Hacker Newsnew | past | comments | ask | show | jobs | submitlogin

I'd argue a more subtle point: JS is fine, it's phoning home with all sorts of personal info siphoned off my PC that is the problem. JS is used to do this usually, but isn't the only way as seen in tracking pixels in JS-less HTML emails.


> I'd argue a more subtle point: JS is fine, it's phoning home with all sorts of personal info siphoned off my PC that is the problem.

No, I think that this case demonstrates that it's JavaScript which is the ultimate problem: cryptomining is a code-execution problem (although there is a network-access component to it, since the mining code needs to get block information & submit block results somehow).

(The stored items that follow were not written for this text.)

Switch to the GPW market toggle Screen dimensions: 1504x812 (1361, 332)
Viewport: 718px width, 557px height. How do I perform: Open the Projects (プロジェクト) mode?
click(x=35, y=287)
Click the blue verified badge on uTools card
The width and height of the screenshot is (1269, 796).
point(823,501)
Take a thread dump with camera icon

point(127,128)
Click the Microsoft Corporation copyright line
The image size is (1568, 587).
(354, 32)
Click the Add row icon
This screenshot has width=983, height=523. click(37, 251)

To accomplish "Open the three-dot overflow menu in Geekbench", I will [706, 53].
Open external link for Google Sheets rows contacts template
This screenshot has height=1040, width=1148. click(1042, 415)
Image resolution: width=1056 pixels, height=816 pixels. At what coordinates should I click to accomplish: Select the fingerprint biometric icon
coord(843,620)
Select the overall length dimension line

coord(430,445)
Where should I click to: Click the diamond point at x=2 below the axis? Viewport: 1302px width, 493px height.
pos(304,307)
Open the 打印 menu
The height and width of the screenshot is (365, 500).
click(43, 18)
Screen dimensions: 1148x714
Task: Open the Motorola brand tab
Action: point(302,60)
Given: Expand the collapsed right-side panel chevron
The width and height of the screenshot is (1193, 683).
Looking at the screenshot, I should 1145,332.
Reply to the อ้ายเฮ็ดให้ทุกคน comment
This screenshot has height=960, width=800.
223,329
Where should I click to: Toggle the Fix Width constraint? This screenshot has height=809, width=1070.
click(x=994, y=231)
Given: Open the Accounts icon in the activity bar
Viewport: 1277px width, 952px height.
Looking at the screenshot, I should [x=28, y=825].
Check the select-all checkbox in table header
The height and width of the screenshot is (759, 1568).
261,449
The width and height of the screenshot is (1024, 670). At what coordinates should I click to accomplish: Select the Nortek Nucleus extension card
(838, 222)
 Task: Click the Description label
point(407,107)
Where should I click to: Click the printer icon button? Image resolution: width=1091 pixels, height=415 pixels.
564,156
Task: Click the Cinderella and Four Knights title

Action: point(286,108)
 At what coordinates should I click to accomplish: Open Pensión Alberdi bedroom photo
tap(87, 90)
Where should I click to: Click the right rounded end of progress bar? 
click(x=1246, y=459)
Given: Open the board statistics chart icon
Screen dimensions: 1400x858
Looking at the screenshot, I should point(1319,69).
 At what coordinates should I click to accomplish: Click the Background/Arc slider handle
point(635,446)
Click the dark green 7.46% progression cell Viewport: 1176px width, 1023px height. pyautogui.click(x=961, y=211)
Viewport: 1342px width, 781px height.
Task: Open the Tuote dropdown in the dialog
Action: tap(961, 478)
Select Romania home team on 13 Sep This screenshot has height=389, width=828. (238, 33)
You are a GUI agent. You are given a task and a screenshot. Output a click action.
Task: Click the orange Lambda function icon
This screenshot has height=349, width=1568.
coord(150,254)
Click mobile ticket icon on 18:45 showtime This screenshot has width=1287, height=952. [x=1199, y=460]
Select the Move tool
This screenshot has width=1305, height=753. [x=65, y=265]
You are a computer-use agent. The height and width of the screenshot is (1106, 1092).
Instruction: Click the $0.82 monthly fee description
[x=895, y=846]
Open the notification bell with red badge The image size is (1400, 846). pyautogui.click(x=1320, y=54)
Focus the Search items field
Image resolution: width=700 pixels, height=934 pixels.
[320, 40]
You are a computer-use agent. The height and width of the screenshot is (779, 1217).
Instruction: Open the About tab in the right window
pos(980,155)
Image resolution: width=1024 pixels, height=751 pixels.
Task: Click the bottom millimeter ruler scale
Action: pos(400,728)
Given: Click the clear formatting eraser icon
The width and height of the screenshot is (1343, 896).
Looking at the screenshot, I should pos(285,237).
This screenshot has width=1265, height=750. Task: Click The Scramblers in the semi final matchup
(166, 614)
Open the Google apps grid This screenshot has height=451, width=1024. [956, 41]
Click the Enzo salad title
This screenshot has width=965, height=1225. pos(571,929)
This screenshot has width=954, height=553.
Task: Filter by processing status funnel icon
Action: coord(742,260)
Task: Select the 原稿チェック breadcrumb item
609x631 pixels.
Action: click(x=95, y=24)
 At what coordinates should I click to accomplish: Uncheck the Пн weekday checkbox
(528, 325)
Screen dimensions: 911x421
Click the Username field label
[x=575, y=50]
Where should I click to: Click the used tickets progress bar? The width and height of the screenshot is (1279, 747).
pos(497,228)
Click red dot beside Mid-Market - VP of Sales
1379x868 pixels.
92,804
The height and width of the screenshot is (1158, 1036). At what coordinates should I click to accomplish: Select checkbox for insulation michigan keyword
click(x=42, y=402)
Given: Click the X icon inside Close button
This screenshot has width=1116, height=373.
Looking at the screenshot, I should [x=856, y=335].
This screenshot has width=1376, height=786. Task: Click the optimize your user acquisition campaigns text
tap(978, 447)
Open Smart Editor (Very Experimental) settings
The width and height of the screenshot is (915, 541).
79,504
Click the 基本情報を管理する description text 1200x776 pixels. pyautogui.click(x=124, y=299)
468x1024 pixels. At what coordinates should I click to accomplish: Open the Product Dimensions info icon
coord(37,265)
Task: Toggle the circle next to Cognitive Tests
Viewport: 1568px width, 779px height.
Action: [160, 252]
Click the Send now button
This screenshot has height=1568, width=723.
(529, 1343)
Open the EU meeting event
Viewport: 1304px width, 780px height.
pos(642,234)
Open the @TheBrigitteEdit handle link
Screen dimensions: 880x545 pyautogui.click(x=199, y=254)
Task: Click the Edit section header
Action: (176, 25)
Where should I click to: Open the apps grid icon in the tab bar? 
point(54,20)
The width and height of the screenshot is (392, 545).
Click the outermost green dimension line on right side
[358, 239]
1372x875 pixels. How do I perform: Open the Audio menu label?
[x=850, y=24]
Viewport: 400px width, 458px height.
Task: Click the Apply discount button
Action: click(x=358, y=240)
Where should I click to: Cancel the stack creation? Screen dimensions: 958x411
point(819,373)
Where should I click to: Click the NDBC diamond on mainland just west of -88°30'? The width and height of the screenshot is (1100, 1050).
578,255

I like to imagine that in a few decades we'll wonder how we ever thought it was a good idea to grant frictionless full-execute privileges to all the code everywhere, but honestly I'm far too pessimistic to believe that we'll ever wake up.


We got rid of Flash, for the most part. But people seem to be in denial of JS being an issue even though it's been used time and time again to bypass security.

Personally, my JS has been disabled since Meltdown/Spectre. There are sites that don't work and some of the big ones that I have more trust in I'll whitelist. But for the most part it stays off.


Exactly. Auto-executing third party code that has network access privileges seems like a massively bad idea, surely? Especially as it's virtually invisible to most users.


True, you can track people using plain old cookies and the likes.

But JS can do much more shady things than tracking people.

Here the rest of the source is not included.